Живая, голодная, волнующая.
Ну конечно! Они чувствовали ее и раньше, подсознательно, в вялом течении жизни, в тот миг, когда гидросамолет потерял высоту. В кошмарах. Ночами, когда захлестывало отчаяние. С того момента, когда пришли в этот мир.
Умберто попытался подобрать слова, чтобы описать увиденное у себя в голове, но сознание затуманилось. Сколько же сотен лет этому живому острову, на который они попали совершенно случайно? В его природе он больше не сомневался. Сколько сотен лет бьется это сердце, бурлит эта бездна и куда она ведет?
Фррр! Фрррр! Фрррр!
Кишка безжалостной бездонной тьмы с бордовыми стенками, покрытыми слизью и перепонками: рот-кишечник-глаз-дыхательное отверстие-волосок-нейрон-сфинктер, клыки и когти, кости и призраки, кошмарное и божественное, бездна, которая вбирала в себя и переваривала всю историю мира.
Вглядываясь в недра острова, в ту пропасть, где смешались самые низменные человеческие инстинкты, призраки и истории забытых эпох, Умберто Барбьери испытал какое-то экстатическое восхищение: в ней, в этой бездне, было что-то истинное. Откровение пустоты, ощущаемой каждым разумным существом, вакуум между звездами и галактиками, между Богом и людьми, между Добром и Злом. Пустота, которая является частью каждого существа и которая связывает их, связывает каждую молекулу и атом как паутина, пустота, без которой материя, мечты и вселенные не могли бы существовать и развиваться, пустота, необходимая для жизни, смерти, возрождения.
Остров Ничего. Остров Всего. Нет, он совсем не похож на зверя, которого встретил Синдбад-мореход или описал Плиний Старший.
Нет, черт возьми, нет.
Заратан видел сны, и они видели сны вместе с ним, касались его нечестивого сердца, ловили едва уловимое сердцебиение.

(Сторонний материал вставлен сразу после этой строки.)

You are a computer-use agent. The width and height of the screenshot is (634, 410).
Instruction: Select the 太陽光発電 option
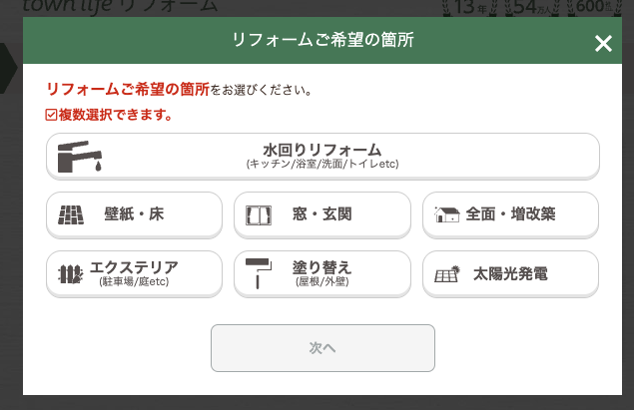pos(510,273)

И во всех это отзывалось по-разному.
Умберто вспомнил о Дэни, съевшей во сне собственную руку, о кошмаре про аэропорт, который приснился Эннио, о собственных страшных видениях, возбудивших и заставивших кончить во сне.
Каждый заполняет пустоту по-своему, размышлял он.
Сотрясаясь в рыданиях, Умберто поднес руку к глазам. Он плохо видел. Веки слипались, как после долгого нездорового сна. Умберто отвел взгляд от разумной бездны и посмотрел на кончики пальцев. Алые. Он плакал кровью, и эти слезы упали в чрево острова. Бездна, казалось, сморщилась, приветствуя его и выражая одобрение.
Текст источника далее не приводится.